I hate getting old in the way only a former precocious child can. Now I hate getting older – even though 34 isn't old - because I wonder if my two failed pregnancies were my last chance.
I used to feel old when I was that age, too. But now I know that it was nothing! I constantly feel old. And now I must admit that it bugs me when people that young say that they feel old! I guess some people (me) can never be satisfied.
Yes, it sounds like she just understands she is coming to the end of something. Something that in all likelihood will never be repeated again in quite that way.
It sounds like a nice conversation and, which doesn't surprise me, that you are a good listener.
She's very aware for a 21-year old. I didn't start noticing until I hit 35. And it really didn't hit me until the 11-year old next door became a 16-year old who looked like a 25-year old. And then I knew it was all past me. At least that part of it.

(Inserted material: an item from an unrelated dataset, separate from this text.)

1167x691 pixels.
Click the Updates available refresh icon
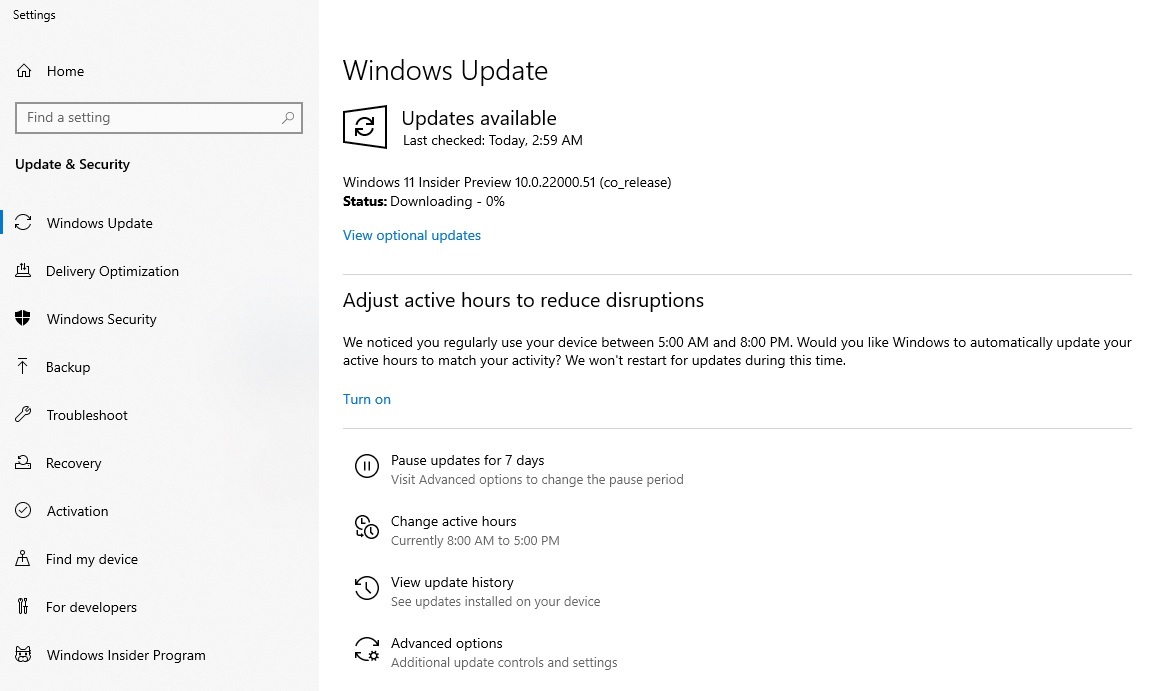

I agree that she probaby realizes her college days are over and future awaits her. I too was very depressed during this time. So much so I got to know anti-depressants. I had no idea what was in front of me. I was just not prepared for life, plain old life. I knew what I was leaving, but not where I was going. It reminds me of the last scene in the Graduate. They smile and look back, knowing what the past was, but as they look forward on the bus... somber faces.
Doesn't it always seem like the younger person in the conversation gets to do all the talking about his or herself?
My, my. If only I knew at 21, where I would be at 32 and how young I was then, although I felt older.
I just love the moment you've captured in this post.
Jo(e): It's funny, while I was talking to her, I was saying to myself, "This conversation seems exactly like something that would happen to Jo(e)."
I remember 21. I don't think I would go back to that time. While I do feel kind of old now, it is only because of the holding pattern we have been in for 5 years trying to have a family.
At 21.5, I realized that I just really liked school (it helped that I was good at it) so I decided to stay for another several years. I just kept going (different universities, though) and they just kept giving me degrees, so it all worked out.
I now teach at a university, and there is nothing quite like college students to make you feel old. Even when they are wise and mature, they are so in such a 20-something way.
You captured the moment perfectly. I have a very vivid recollection of walking on campus as a senior thinking, how did I get to be a senior, I don't feel this old?? I teach undergrads and some of them weren't even born or were just babies when I first started teaching. Now that makes me feel old.
Happy, healthy new year.
A "rite of passage" always told me another chapter was ending but a new one was about to begin. I was a non-traditional student going through college anyways so I was old when I started - 22, right out of the Navy. For her the journey is just beginning. I envy her in someways and in others, I am not so sure I would want to go backwards either (as if I could).